§ Quoted passage

=-=-=-=-=

Now, as Andy shakily prepares to get back to duty, a favor is requested by an old acquaintance - DI Mick Purdy of the Met asks him to assist his fiancée Gina Wolfe in her search for her husband Alex, who has been (until recently) assumed dead. Alex Wolfe disappeared after the tragic loss of their small daughter. At the time he had also been under suspicion in an enquiry into a leak in an investigation called Operation Macavity, because its target was so elusive. Financier Goldie Gidman had systematically erased all traces of the violence and intimidation on which his business empire was founded. If it comes to light now, it could derail the burgeoning political career of his son, David Gidman the Third.

Andy quickly determines that Gina is being followed. There's a murder and a policewoman is badly injured. Then Gina disappears. Journalists are on the scent. And there's an assassin in the plot - Fleur Delay, who is dying and has kept her inept brother Vince close and out of jail, is trying to keep herself together for one last job. Andy constantly frustrates his subordinates - especially Chief Inspector Peter Pascoe who has got used to running things in his absence - by his need to know attitude. He does the same this time, but Peter still has Andy's back when he leaps into the fray without backup at the end.

Justice is ultimately served, but not by the police. As Dalziel muses, 'He'd skidded close to the edge round a very dangerous corner, but he was still on the bloody road!' He's a wonderful character, a fat, canny and unrepentant old man who's a delight to watch in action, thick Yorkshire dialect and all.

=-=-=-=-=

§ Extracted material
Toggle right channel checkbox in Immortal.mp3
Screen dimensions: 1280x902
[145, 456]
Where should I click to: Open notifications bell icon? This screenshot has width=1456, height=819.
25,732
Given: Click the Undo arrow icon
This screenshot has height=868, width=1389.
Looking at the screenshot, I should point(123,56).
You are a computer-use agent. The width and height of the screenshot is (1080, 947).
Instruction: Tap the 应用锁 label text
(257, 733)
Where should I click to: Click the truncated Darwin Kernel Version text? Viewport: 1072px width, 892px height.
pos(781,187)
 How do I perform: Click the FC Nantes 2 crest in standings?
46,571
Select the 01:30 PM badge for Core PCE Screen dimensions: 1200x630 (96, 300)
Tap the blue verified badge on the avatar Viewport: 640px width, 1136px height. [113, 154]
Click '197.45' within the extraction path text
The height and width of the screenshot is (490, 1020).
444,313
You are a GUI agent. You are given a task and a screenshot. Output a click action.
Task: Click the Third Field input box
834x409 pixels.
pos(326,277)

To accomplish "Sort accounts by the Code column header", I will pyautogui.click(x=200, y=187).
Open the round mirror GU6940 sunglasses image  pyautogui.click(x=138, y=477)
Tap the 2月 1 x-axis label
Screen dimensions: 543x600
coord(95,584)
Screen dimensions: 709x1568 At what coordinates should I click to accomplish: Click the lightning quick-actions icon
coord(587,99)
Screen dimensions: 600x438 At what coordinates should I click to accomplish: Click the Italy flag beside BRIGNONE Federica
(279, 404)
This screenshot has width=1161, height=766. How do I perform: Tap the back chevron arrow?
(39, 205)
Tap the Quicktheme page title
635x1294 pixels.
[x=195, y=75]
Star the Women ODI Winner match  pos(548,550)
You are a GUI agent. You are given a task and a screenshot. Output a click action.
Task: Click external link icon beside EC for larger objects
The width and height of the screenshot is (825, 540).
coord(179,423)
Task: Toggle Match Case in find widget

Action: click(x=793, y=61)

=-=-=-=-=

§ Goal of the exercise
Echo the Dalziel novel review word for word, everything from "Justice is ultimately" down to "dialect and all.". Please leave the material out of this entirely.

§ Task response
Justice is ultimately served, but not by the police. As Dalziel muses, 'He'd skidded close to the edge round a very dangerous corner, but he was still on the bloody road!' He's a wonderful character, a fat, canny and unrepentant old man who's a delight to watch in action, thick Yorkshire dialect and all.